In ihrer regelmäßigen Anhörung vor dem Ausschuss für Wirtschaft und Währung des Europäischen Parlaments am Rande der Plenarsitzung der Institution in Straßburg, Frankreich, wies die EZB-Präsidentin darauf hin, dass der einheitliche Währungsraum in den letzten Monaten "eine Zeit größerer Unsicherheit" erlebt habe, bevor die EU und die Vereinigten Staaten in diesem Sommer ein Handelsabkommen über 15 % US-Zölle auf europäische Produkte erzielten. Trotz dieses Konsenses "gibt es immer ein gewisses Maß an Unsicherheit, das bleibt oder wiederkehrt", räumte sie ein.
"Es wird erwartet, dass die schwache Exportleistung - bedingt durch höhere Zölle, einen stärkeren Euro und einen verschärften globalen Wettbewerb - das Wachstum für den Rest des Jahres bremsen wird, aber die Auswirkungen dieses Gegenwinds dürften im nächsten Jahr nachlassen", sagte sie.
Außerdem, so Christine Lagarde, "bleiben auch die geopolitischen Spannungen eine bedeutende Quelle der Unsicherheit".
"Im Gegensatz dazu könnten höhere Verteidigungs- und Infrastrukturausgaben sowie produktivitätssteigernde Reformen das Wachstum ankurbeln", schlug sie vor.

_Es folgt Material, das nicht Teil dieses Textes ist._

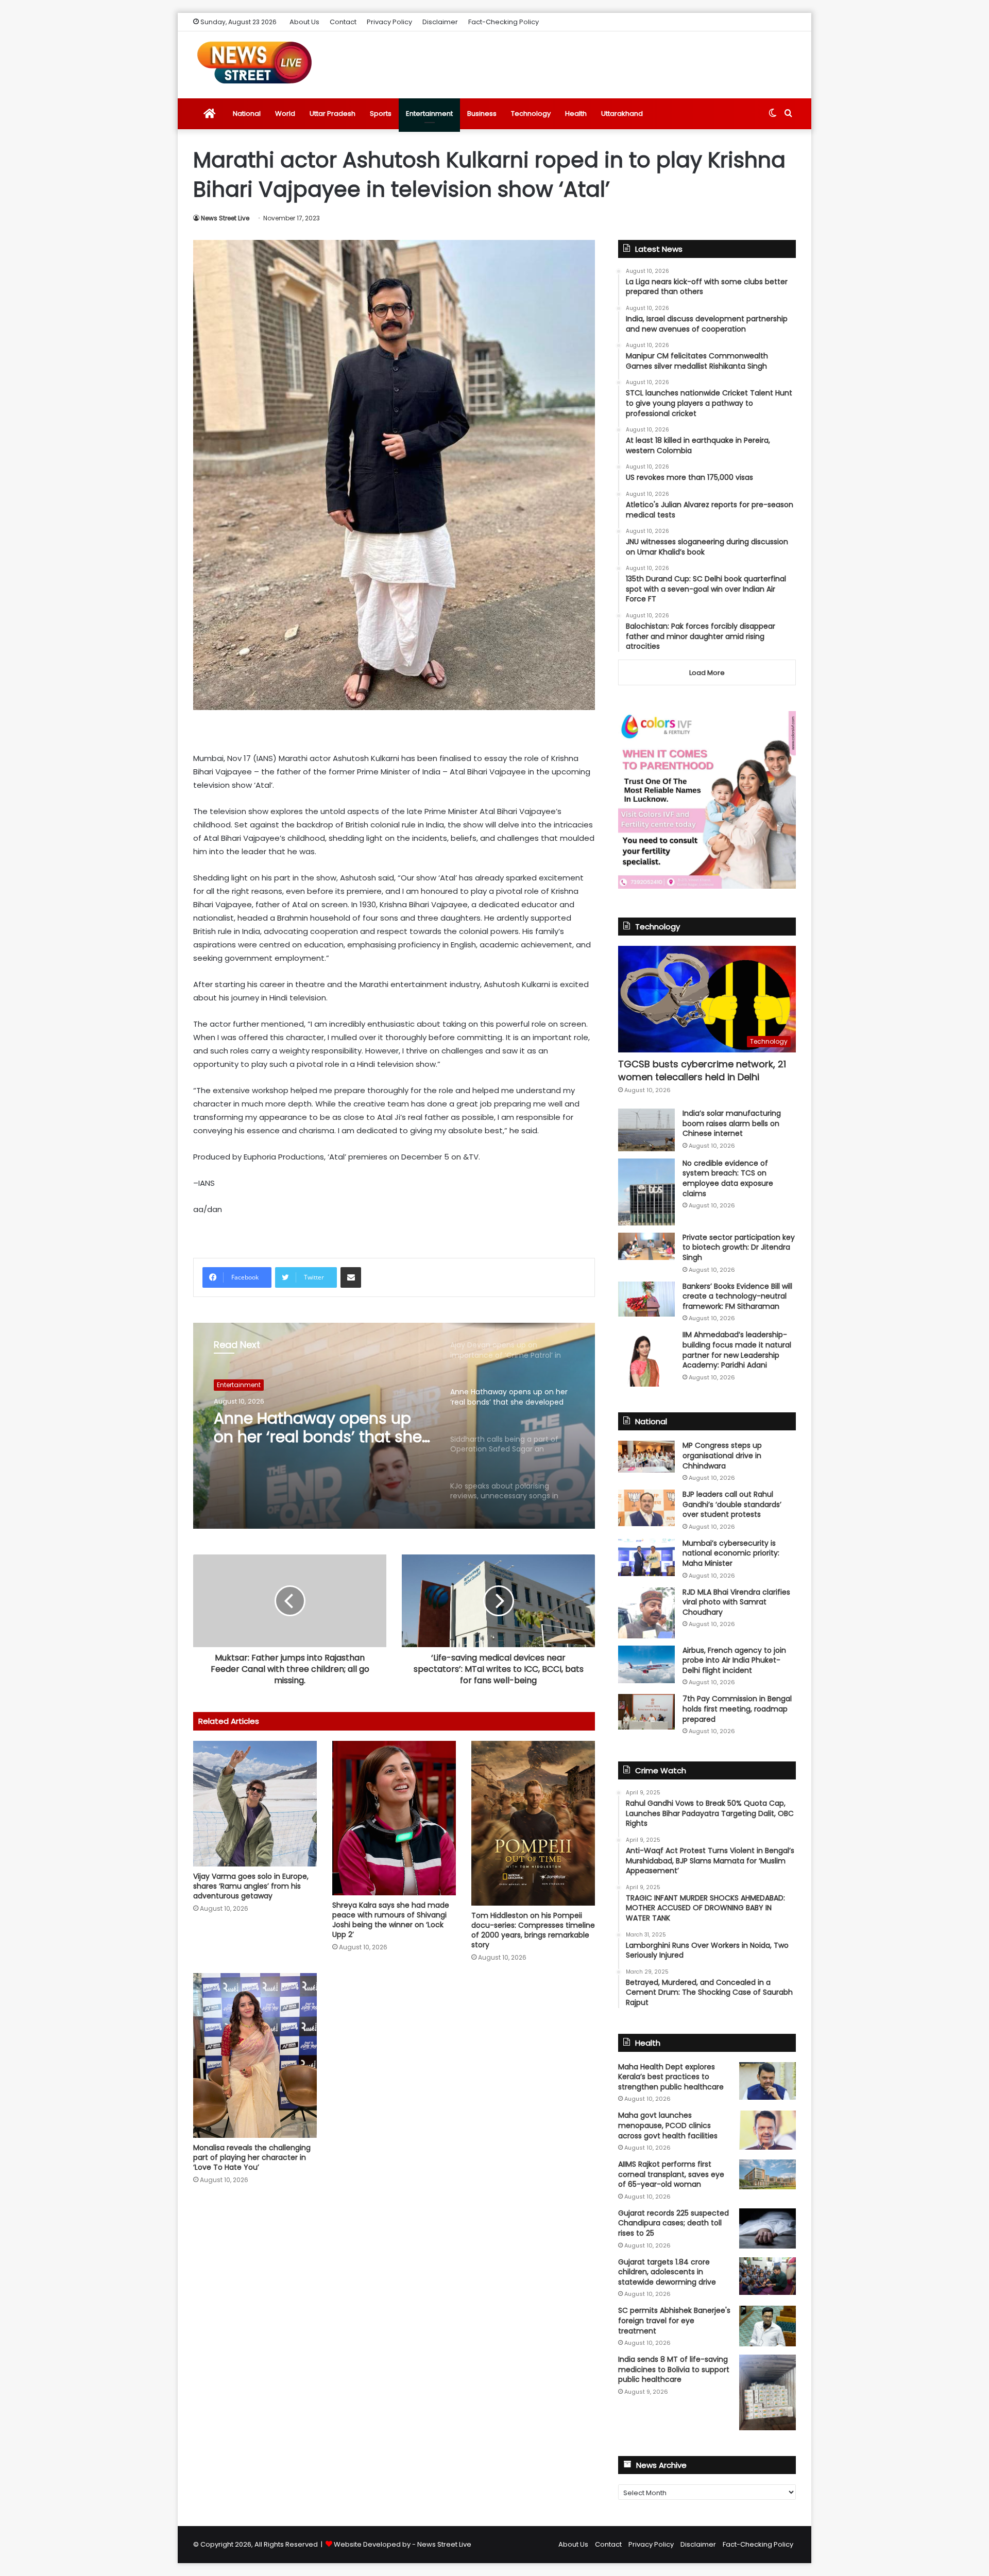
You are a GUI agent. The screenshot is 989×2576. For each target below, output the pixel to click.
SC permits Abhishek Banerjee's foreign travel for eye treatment (674, 2320)
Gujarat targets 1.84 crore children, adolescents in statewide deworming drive (667, 2272)
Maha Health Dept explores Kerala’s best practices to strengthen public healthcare (671, 2077)
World (285, 113)
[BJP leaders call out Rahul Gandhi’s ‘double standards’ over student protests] (646, 1508)
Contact (343, 22)
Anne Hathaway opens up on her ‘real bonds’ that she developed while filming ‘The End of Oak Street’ (318, 1427)
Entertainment (429, 113)
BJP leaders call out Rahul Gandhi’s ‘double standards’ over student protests (732, 1504)
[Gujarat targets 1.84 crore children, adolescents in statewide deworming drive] (767, 2276)
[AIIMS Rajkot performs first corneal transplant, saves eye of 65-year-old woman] (767, 2174)
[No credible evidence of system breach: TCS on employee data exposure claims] (646, 1192)
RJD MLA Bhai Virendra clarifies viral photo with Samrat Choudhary (736, 1602)
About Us (304, 22)
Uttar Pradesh (332, 113)
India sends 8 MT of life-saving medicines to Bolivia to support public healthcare (673, 2369)
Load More (707, 673)
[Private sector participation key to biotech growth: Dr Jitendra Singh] (646, 1246)
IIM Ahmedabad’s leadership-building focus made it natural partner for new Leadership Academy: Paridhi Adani (737, 1349)
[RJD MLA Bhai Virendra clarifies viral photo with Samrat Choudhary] (646, 1612)
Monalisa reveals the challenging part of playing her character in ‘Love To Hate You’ (252, 2157)
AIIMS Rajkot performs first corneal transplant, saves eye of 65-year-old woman (671, 2174)
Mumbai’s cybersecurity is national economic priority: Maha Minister (731, 1553)
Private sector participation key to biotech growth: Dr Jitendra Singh (739, 1247)
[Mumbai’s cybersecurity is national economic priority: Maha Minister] (646, 1557)
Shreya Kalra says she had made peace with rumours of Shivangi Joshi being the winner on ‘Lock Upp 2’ (390, 1920)
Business (482, 113)
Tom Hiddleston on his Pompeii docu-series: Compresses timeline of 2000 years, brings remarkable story (533, 1930)
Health (576, 113)
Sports (380, 113)
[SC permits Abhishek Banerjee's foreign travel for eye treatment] (767, 2326)
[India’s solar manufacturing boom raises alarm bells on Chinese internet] (646, 1130)
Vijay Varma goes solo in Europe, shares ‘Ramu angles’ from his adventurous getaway (251, 1886)
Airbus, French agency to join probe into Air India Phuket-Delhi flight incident (734, 1660)
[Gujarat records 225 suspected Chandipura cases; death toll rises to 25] (767, 2228)
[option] (394, 1426)
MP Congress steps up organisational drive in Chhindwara (722, 1455)
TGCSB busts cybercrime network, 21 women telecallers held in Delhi (702, 1070)
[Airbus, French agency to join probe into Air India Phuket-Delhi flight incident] (646, 1664)
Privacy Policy (389, 22)
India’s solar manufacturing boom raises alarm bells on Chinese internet (732, 1123)
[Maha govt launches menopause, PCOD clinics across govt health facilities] (767, 2130)
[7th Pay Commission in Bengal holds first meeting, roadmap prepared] (646, 1711)
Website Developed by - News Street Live (402, 2544)
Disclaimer (440, 22)
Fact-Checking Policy (503, 22)
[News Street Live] (254, 62)
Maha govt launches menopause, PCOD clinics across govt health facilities (668, 2125)
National (247, 113)
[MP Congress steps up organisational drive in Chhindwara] (646, 1457)
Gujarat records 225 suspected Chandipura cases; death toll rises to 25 (673, 2223)
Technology (531, 113)
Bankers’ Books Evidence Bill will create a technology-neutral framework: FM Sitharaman (737, 1296)
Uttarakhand (622, 113)
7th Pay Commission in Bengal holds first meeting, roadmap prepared (737, 1708)
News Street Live (225, 218)
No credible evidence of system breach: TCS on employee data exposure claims (728, 1178)
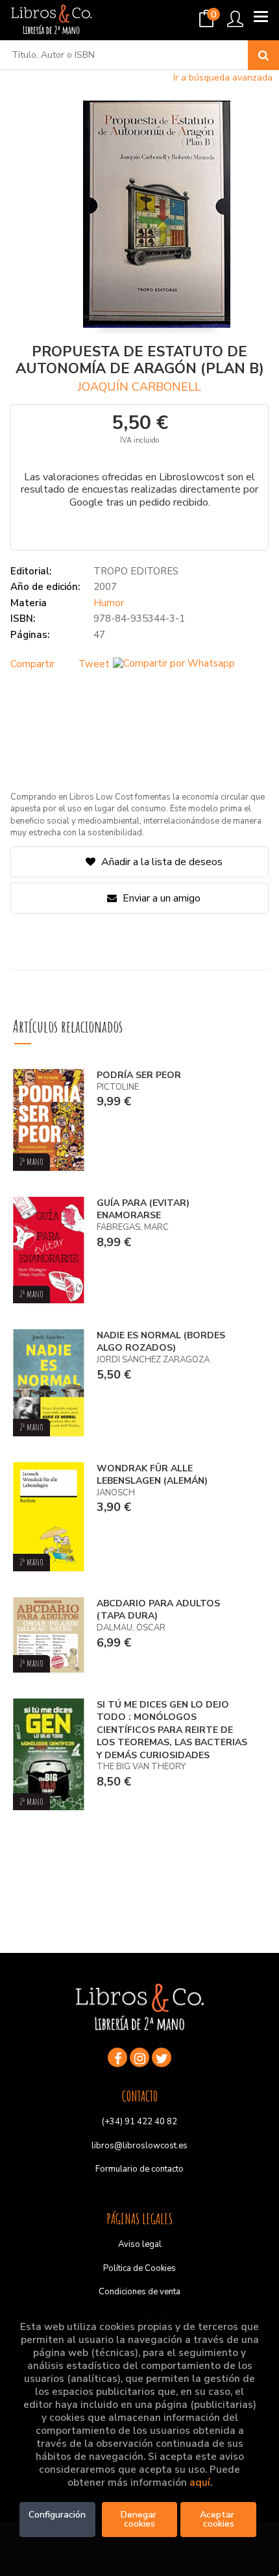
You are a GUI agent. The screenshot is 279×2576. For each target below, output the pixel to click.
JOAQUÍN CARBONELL (139, 387)
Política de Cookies (139, 2268)
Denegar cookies (140, 2519)
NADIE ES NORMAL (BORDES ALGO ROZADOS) (161, 1342)
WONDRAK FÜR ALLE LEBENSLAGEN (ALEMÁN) (152, 1475)
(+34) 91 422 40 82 (139, 2122)
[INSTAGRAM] (139, 2057)
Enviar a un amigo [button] (160, 898)
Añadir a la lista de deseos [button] (162, 862)
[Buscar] (263, 55)
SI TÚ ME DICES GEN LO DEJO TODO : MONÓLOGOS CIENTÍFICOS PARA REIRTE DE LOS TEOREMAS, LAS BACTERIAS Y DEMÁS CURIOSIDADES (172, 1730)
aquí (199, 2482)
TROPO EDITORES (135, 571)
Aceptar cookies (218, 2519)
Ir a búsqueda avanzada (223, 77)
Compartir (32, 663)
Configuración (57, 2515)
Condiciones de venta (139, 2292)
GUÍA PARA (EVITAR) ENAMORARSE (143, 1209)
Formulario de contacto (139, 2169)
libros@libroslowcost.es (139, 2146)
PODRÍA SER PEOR (139, 1075)
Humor (108, 602)
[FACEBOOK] (117, 2057)
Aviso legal (140, 2244)
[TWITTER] (161, 2057)
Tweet (94, 663)
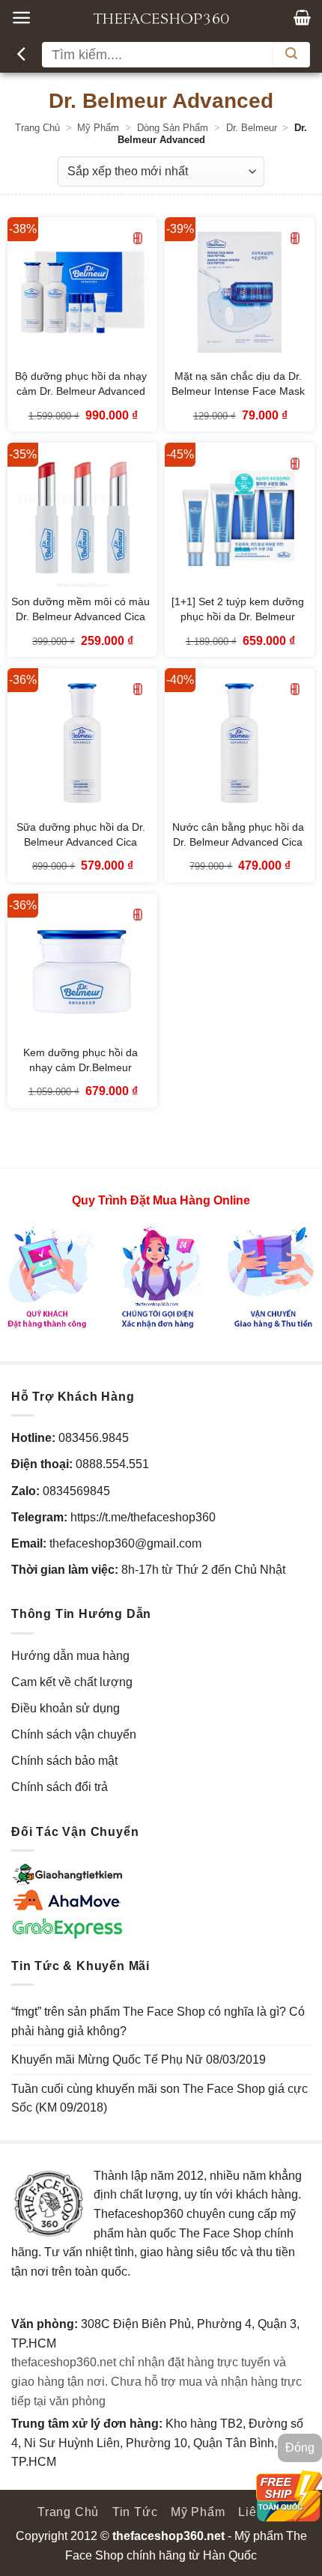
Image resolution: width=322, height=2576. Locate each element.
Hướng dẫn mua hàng (70, 1655)
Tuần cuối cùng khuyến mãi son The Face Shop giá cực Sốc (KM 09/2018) (159, 2098)
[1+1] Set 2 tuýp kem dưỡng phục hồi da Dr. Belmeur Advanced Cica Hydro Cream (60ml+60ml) (238, 624)
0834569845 (76, 1491)
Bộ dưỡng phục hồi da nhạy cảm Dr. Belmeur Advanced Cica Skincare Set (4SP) (81, 392)
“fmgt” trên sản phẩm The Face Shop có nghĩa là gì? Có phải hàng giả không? (158, 2021)
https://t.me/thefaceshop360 (143, 1517)
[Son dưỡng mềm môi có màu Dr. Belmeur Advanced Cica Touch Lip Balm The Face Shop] (82, 518)
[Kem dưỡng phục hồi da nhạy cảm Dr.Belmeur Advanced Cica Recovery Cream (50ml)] (82, 968)
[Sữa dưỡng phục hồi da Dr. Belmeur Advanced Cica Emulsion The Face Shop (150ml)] (82, 743)
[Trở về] (23, 54)
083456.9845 (93, 1437)
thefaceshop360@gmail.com (125, 1543)
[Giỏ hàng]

Für Christine Lagarde ist diese erhöhte politische Unsicherheit "eine einmalige Gelegenheit, die globale Rolle des Euro zu stärken", was "greifbare Vorteile" mit sich brächte, wie z. B. seine verstärkte Verwendung bei Handelsrechnungen, geringere Transaktionskosten und den Schutz der europäischen Preise vor Wechselkursschwankungen.
Die EZB schätzt, dass die Wirtschaft der Eurozone im Jahr 2025 um 1,2 %, im Jahr 2026 um 1 % und im Jahr 2027 um 1,3 % wachsen wird.
Die Inflation liegt nach wie vor bei 2 %, dem von der Zentralbank für die Preisstabilität festgelegten Prozentsatz. Christine Lagarde zufolge ist der Disinflationsprozess jedoch abgeschlossen", was bei den kommenden geldpolitischen Sitzungen berücksichtigt werden wird.
Die Projektionen der EZB zeigen, dass die globale Inflation im Jahr 2025 durchschnittlich 2,1 %, im Jahr 2026 1,7 % und im Jahr 2027 1,9 % betragen dürfte.